Memasuki tahun Kedua, sekolah saya bekerja sama dengan sebuah perusahaan di Kawasan Industri Candi melakukan Praktek Kerja Industri (Prakerin) atau sekarang disebut magang selama 2 bulan. Jadi selama 2 bulan saya tidak datang ke sekolah, saya harus datang ke perusahaan tersebut 'belajar' bagaimana sistem kerja disana.
Saat kami datang pertama kali datang kami disambut ramah oleh personalia pabrik. Serah terima peserta didik antara pihak sekolah dan pihak perusahaan pun dilakukan. Seusai guru pembimbing kami pergi, pihak personalia segera melakukan briefing pada kami. Kami yang berjumlah 40 orang langsung dibagi menjadi beberapa kelompok. Ternyata kami dibagi menjadi 3 shift seperti para pekerja di pabrik tersebut. Kemudian pihak personalia menerangkan bahwa selama kami magang kami akan di bayar 12 ribu per harinya. Itu berarti separo dari gaji karyawan harian disana. Sebagian dari kami lalu disuruh pulang karena mendapat shift kerja siang dan malam.
Pabrik tempat kami 'belajar' dalah sebuah pabrik sparepart otomotif. Memproduksi bearing sepeda motor dan beberapa onderdil lainnya. Beberapa mesin sudah otomatis, beberapa lagi masih manual. Kondisi perusahaan sangat kumuh, lantainya tidak rata, dan para pekerjanya menggunakan safety seadanya. Sistem sanitasi perusahaan tidak berfungsi, dan sistem ventilasinya tidak berfungsi. Otomatis, suhu ruangan menjadi sangat panas an pengap. Kalau ada ruangan yang bersih, itu hanyalah kantor staf dan manajer yang terletak di lantai dua.
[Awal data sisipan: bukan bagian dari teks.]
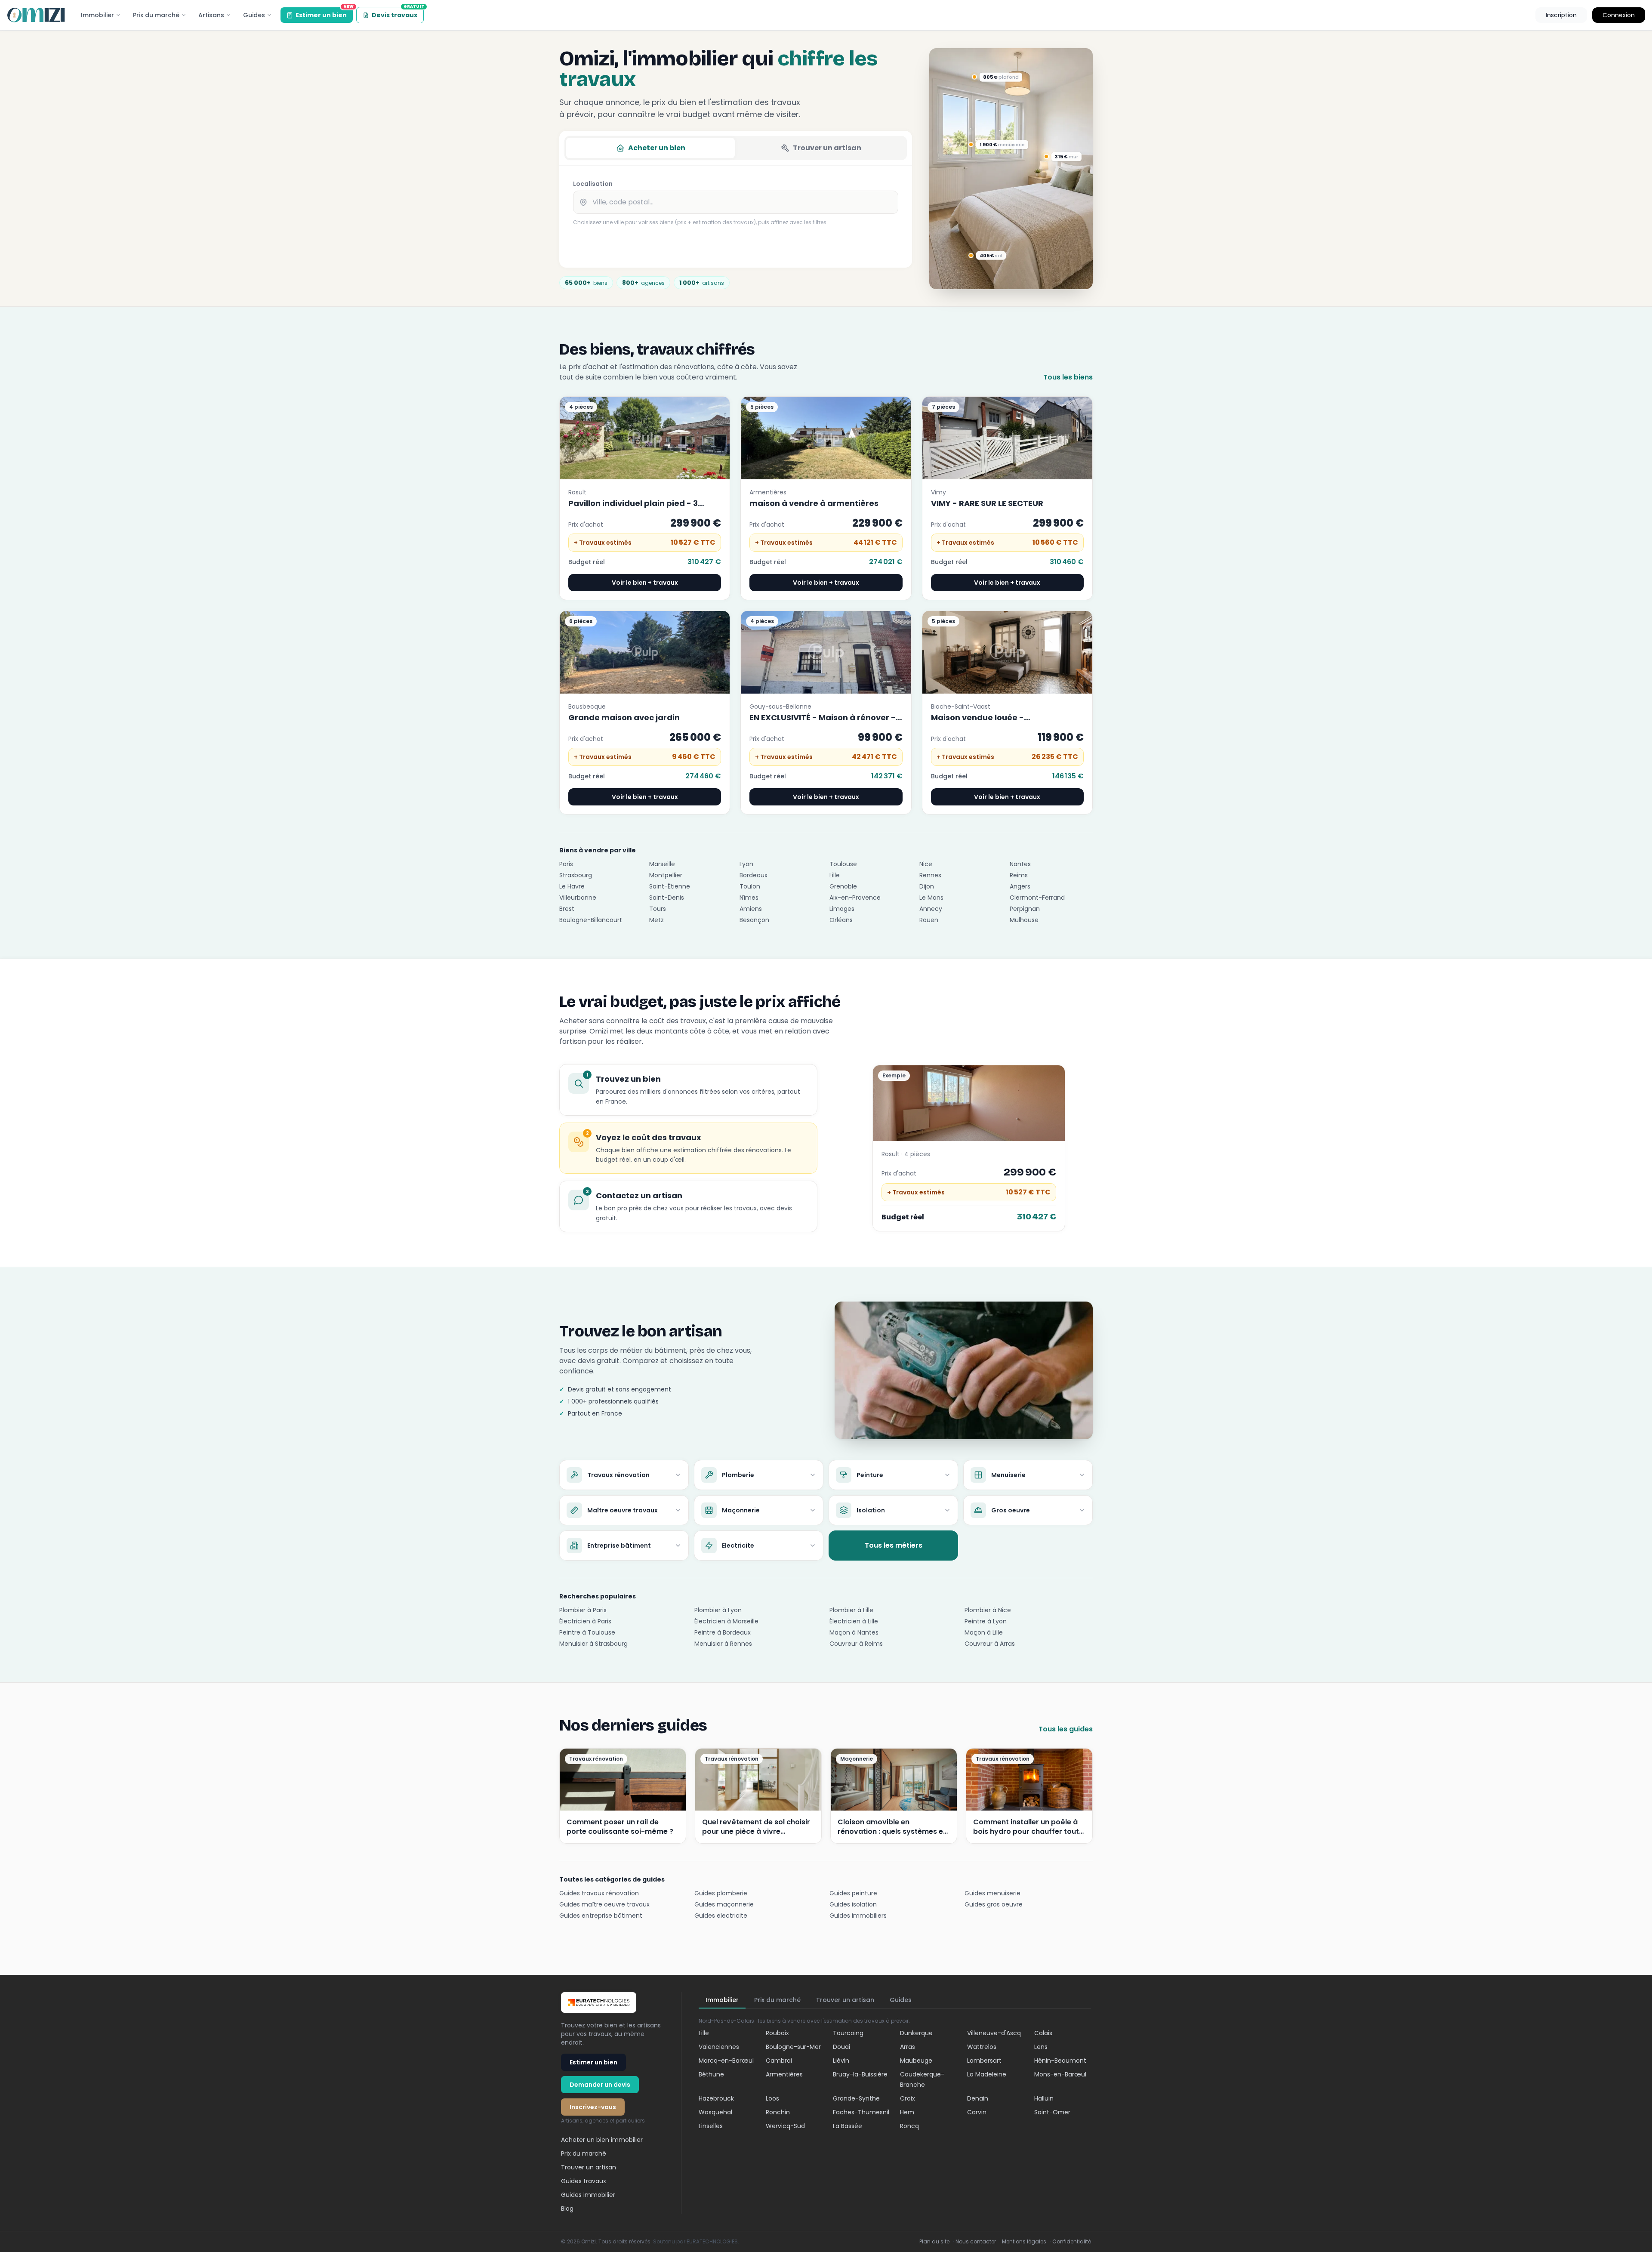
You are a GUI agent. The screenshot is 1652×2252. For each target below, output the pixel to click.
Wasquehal (715, 2112)
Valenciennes (719, 2046)
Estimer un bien (324, 13)
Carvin (976, 2112)
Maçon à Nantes (853, 1632)
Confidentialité (1071, 2241)
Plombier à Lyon (718, 1610)
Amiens (751, 908)
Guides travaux (583, 2181)
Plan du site (934, 2241)
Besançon (754, 920)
Saya pada waktu itu kebetulan mendapat shift pagi. Pihak personalia kemudian menempatkan saya pada departemen produksi. Hari itu juga saya langsung dikrnalkan pada leader produksi ditempat saya. Oleh sang leader saya kemudian diajari bagaimana cara mengoperasikan mesin. Saya disuruh mencoba, setelah saya cukup mahir menggunakannya saya ditinggalkan. Dan untuk seterusnya saya mengoperasikan mesin tersebut selama 3 minggu. Mesin yang saya operasikan adalah mesin semi otomatis. Tingkat keamananya sangat rendah dan tidak sesuai dengan K3. Diminggu ketiga sayabmenyerah. Mengoperasikan mesin tersebut dengan berdiri selama 8 jam sehari sangat melelahkan. Jangan anak skolahan macam saya, pekerjanya pun banyak yang tidak sanggup mengoperasikanya. Terlebih jika saya masuk shift malam, resiko kecelakaan yang saya alami menjadi sangat tinggi karena faktor kelelahan.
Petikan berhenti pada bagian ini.